Description of the task:
Repeat word for word the lines starting at the one with "Go Back to the previous step" and ending at the final line of the material, both ends included; omit pictures.

──────── Task data

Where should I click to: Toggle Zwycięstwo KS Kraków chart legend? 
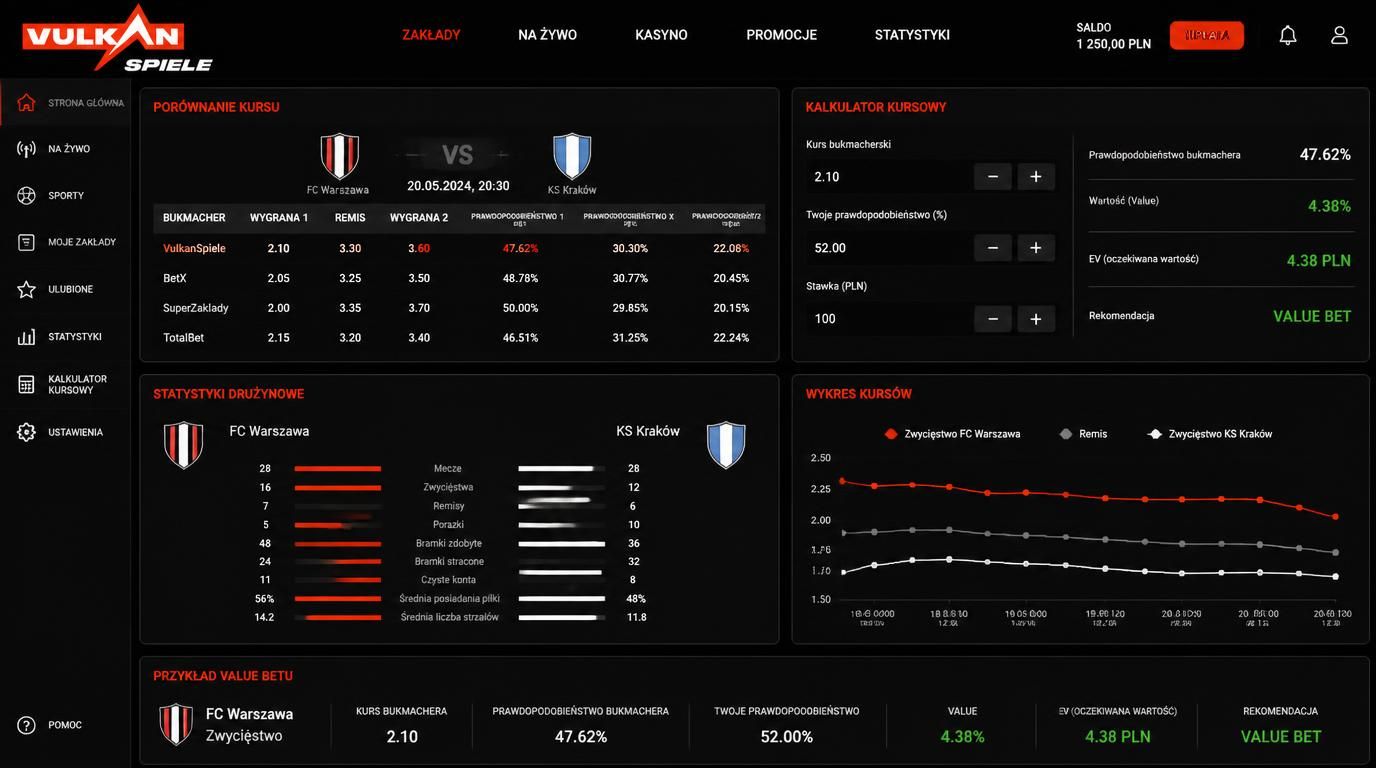(x=1210, y=434)
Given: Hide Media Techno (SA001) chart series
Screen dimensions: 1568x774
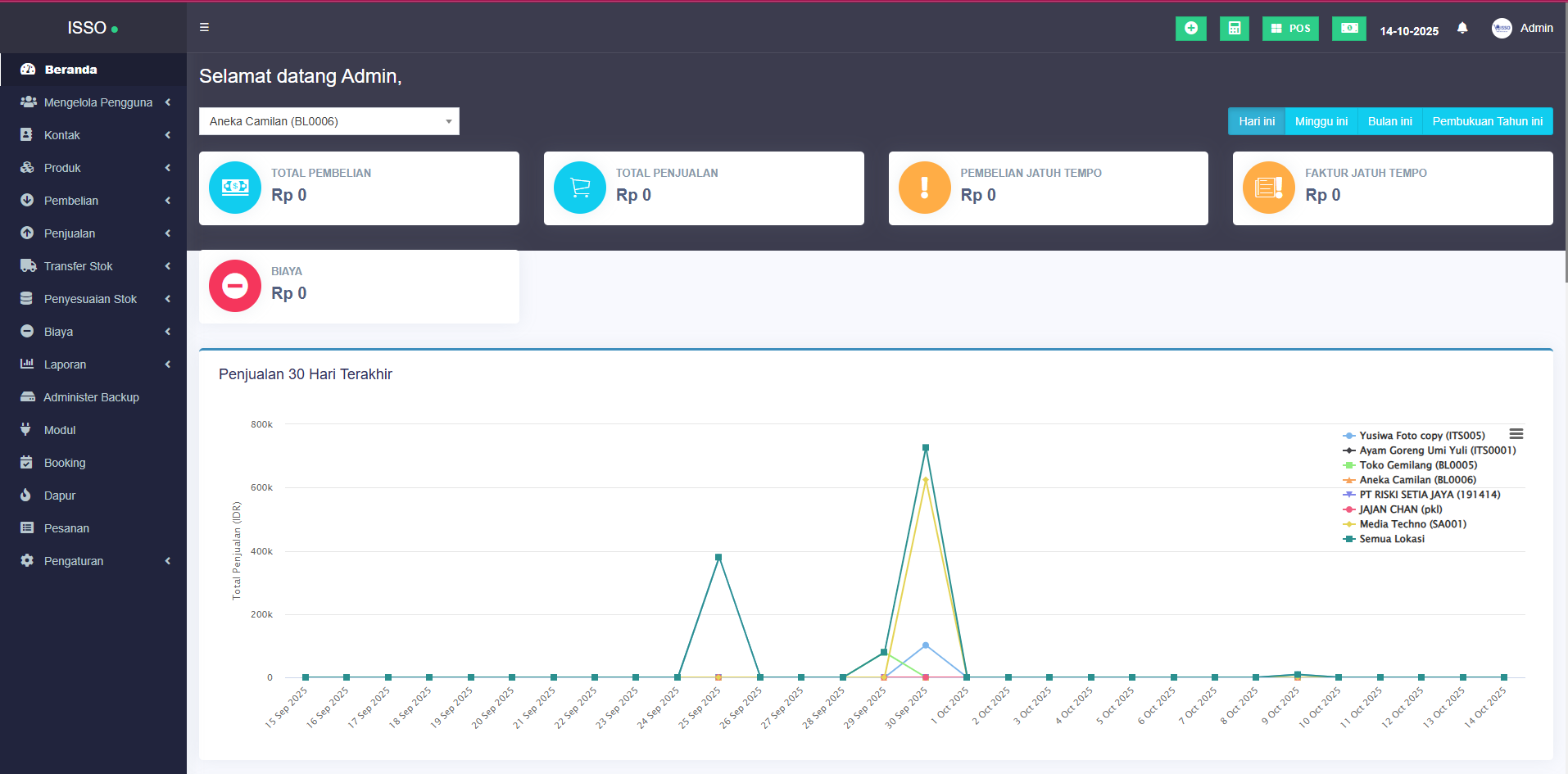Looking at the screenshot, I should point(1412,524).
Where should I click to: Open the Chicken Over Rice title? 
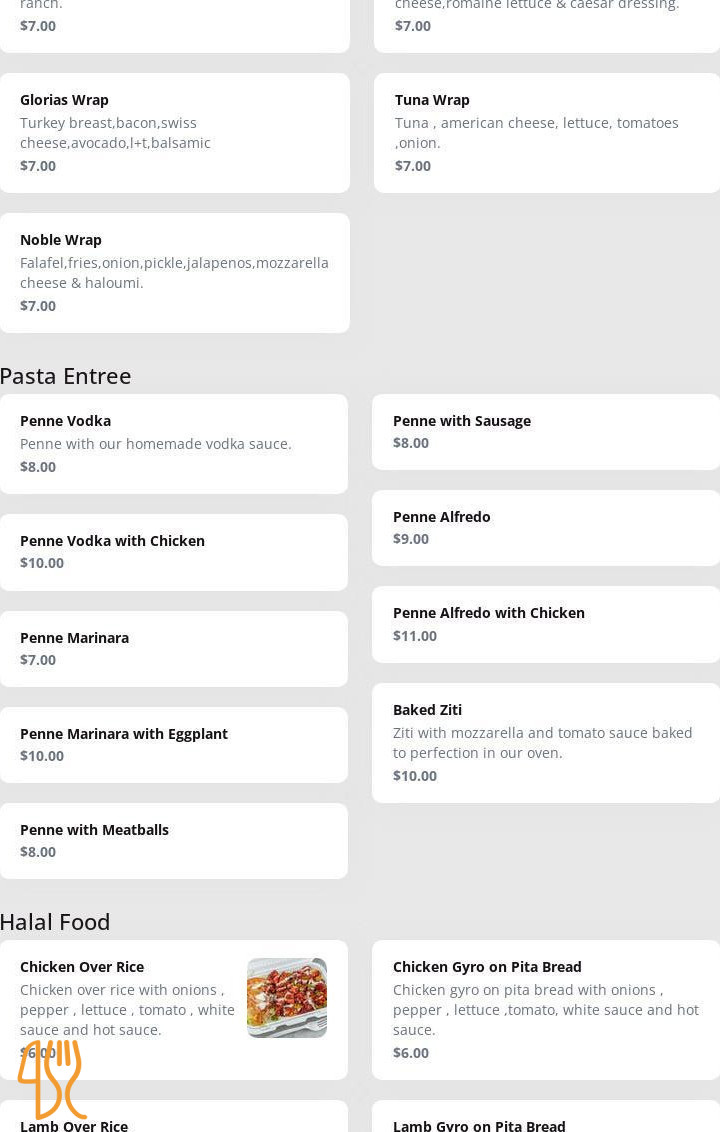(82, 967)
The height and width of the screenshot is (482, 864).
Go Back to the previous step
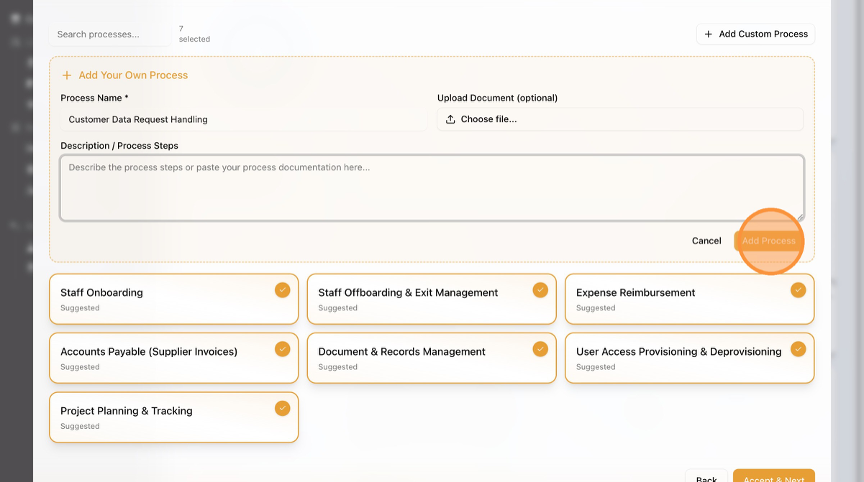click(x=706, y=478)
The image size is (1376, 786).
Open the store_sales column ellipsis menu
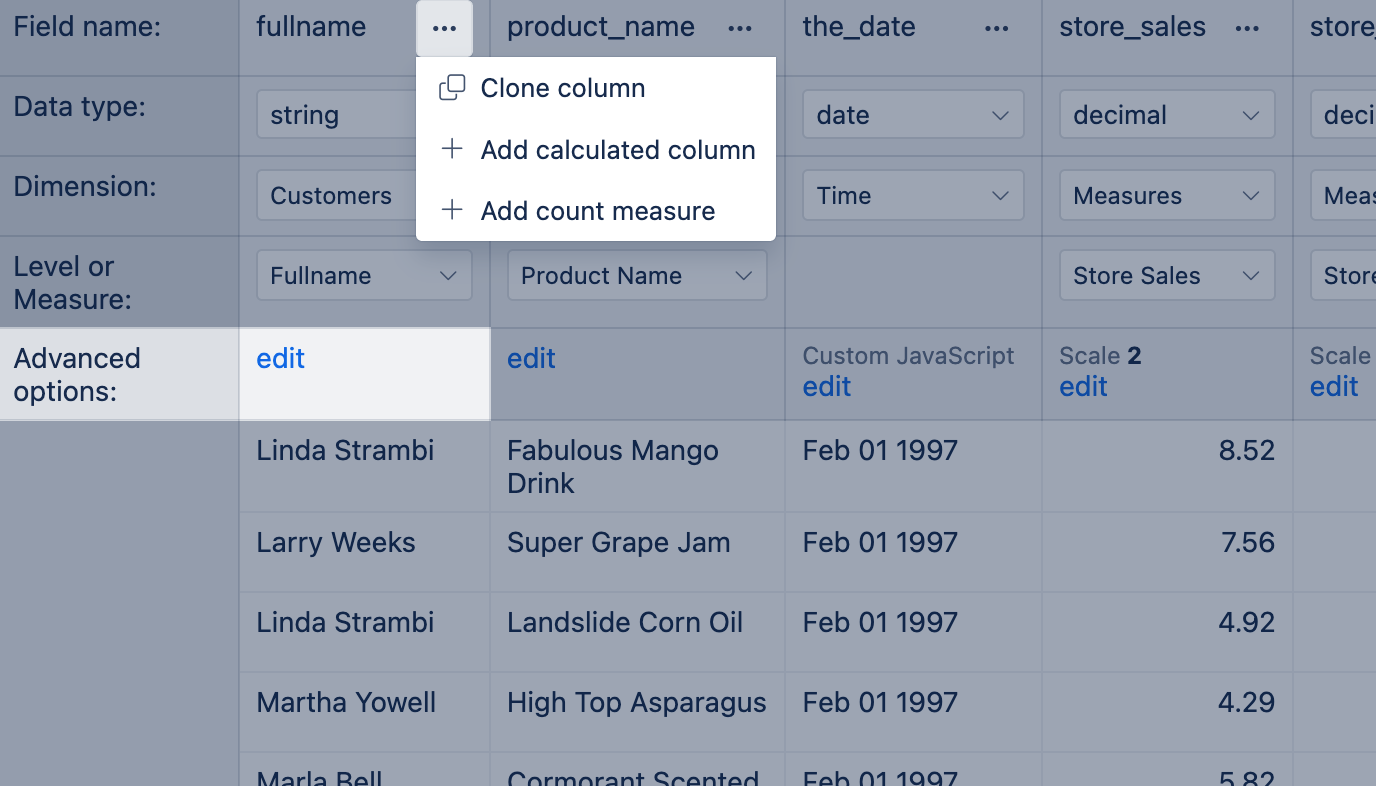(x=1247, y=29)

────────────────

Output:
Go Back to the previous step
click(x=706, y=478)
The image size is (1376, 786).
Open the store_sales column ellipsis menu
(x=1247, y=29)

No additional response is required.